I have already evaluated JSF-RI, Oracle ADF and Jscape WGF without any problems. I hate to give up on myfaces but somehow I never seem to get it going.
Can anybody who had good experience with myfaces tell me what may be going on here. It may be something basic (like needs earlier version of tomcat or some such) but I can not see anything in docs. -
No luck with myfaces[ Go to top ]
- Posted by: Konstantin Ignatyev
- Posted on: March 17 2005 12:16 EST
- in response to Vishy Kasar
I have been trying to compare multiple JSF implementations (both open source and commercial) for a project at work. For some reasons, I never had good luck with myfaces. With myfaces 1.0.7 and 1.0.8, I deployed the myfaces-examples.war to tomcat 5.5.4. When I hit the home page of the myfaces-examples web-app, I got a blank page. There were no clues on the server side logs as to what went wrong. I gave up.
Go for Tapestry and leave all that JSF nightmare in the distant past. Be happy.
Former happy Struts user and JSF evaluator. -
No luck with myfaces[ Go to top ]
- Posted by: Johannes Hiemer
- Posted on: March 17 2005 12:18 EST
- in response to Vishy Kasar
Vishy Kasar,
your problem seems to be a very common problem on tomcat, and I think what you just missed, was to remove the jsp-2.0.jar and common-el.jar from your lin folder. In the Documentation this thematic is written down in the first outlet.
The second is interesting, you need to define this listener
in your web.xml. In don't if this tag is missing in the sample files, but the small sample project I created on my own in the brake, is running quite fine, without any errors. And I just spend 30 minutes for it.
Regards Johannes -
No luck with myfaces[ Go to top ]
- Posted by: Matthias We?endorf
- Posted on: March 20 2005 12:46 EST
- in response to Vishy Kasar
Ok... the blank page seams to be solved!
Remove the jsp-2.0.jar and commons-el.jar inside of WEB-INF/libThis time the deployment of web-app failed with error "unable to find com.sun.faces.config.ConfigureListener"That should be easy to fix. So I threw in jsf-impl-1.1.01.jar from JSF RI on to WEB-INF/lib.
You still have files from the RI in your web app.
RI and MyFaces *both* need ContextListener to start JSF facility. For MyFAces you have to define it in web.xml your self.
RI defines it inside their TLD files; So if you have those TLD files also in your web app, that throws the error message.
Both behaivors are documented on the MyFaces' website!
http://myfaces.apache.org
HTH,
Matthias -
Well, I should read down to the end before posting solutions...[ Go to top ]
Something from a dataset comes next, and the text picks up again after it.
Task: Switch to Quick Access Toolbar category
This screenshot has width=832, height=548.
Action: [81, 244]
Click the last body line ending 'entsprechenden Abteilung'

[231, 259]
- Posted by: Martin Marinschek
- Posted on: March 21 2005 06:52 EST
- in response to Matthias We?endorf
..that have already been posted ;)
regards,
Martin -
Your problems with MyFaces[ Go to top ]
- Posted by: Martin Marinschek
- Posted on: March 21 2005 06:50 EST
- in response to Vishy Kasar
Hi there,
I will try to answer some of your questions:
- for tomcat 5.5.x, you need to get rid of several libraries as described in http://myfaces.apache.org/docs/tomcat55.html
- the message you go is due to the fact that somewhere in your classpath (e.g. in commons/lib of your tomcat) the JSF RI is still residing, and now MyFaces and the RI get in conflict. Just try to move any RI-jar files out of the way, all you need is the myfaces.jar file for using MyFaces.
regards,
Martin -
MyFaces[ Go to top ]
- Posted by: Rick Hightower
- Posted on: March 17 2005 11:59 EST
- in response to Joseph Ottinger
This is good news. I am happy to see MyFaces become a top level project.
Based on the news from TSSS in Vegas it seems like JSF has a lot of momentum, and support from the big vendors.
Even if you included JSF as part of the J2EE stack, there will be other frameworks that developer's use. Choice is good.
But, having a standard web component framework is nice as well.
Hopefully, JSF will adopt some of the nicer features of some of the competing frameworks in the next release.